(Task details) Within this material, find every line where the string "computer" appears, and copy it out.
Start of Material supplied
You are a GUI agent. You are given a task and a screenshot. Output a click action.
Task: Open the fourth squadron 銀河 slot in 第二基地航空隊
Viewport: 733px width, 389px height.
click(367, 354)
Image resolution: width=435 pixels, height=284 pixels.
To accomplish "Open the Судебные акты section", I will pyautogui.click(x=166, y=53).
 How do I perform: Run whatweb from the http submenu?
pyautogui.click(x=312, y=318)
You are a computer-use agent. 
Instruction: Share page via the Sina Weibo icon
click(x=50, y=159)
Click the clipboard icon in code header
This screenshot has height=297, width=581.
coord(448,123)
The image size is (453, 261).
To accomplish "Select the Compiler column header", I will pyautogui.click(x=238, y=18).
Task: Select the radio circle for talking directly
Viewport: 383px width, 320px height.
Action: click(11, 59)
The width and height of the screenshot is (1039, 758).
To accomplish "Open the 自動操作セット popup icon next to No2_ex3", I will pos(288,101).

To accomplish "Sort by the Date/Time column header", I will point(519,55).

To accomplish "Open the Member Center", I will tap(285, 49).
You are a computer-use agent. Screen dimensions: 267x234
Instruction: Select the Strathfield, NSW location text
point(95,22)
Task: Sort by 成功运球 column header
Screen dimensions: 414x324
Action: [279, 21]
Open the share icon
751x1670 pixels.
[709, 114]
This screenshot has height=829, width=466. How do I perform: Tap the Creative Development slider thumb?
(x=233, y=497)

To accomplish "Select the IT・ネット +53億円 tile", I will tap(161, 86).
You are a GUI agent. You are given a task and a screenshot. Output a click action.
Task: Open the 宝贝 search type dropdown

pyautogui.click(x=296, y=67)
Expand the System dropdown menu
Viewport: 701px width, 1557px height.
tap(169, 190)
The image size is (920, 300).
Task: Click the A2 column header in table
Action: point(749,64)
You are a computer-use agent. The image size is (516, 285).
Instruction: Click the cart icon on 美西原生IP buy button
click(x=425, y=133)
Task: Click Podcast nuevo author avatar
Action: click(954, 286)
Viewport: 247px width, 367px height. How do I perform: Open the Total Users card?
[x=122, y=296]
End of Material supplied
(Solved problem)
You are a computer-use agent. 
You are a computer-use agent. Screen dimensions: 267x234
You are a computer-use agent. The image size is (516, 285).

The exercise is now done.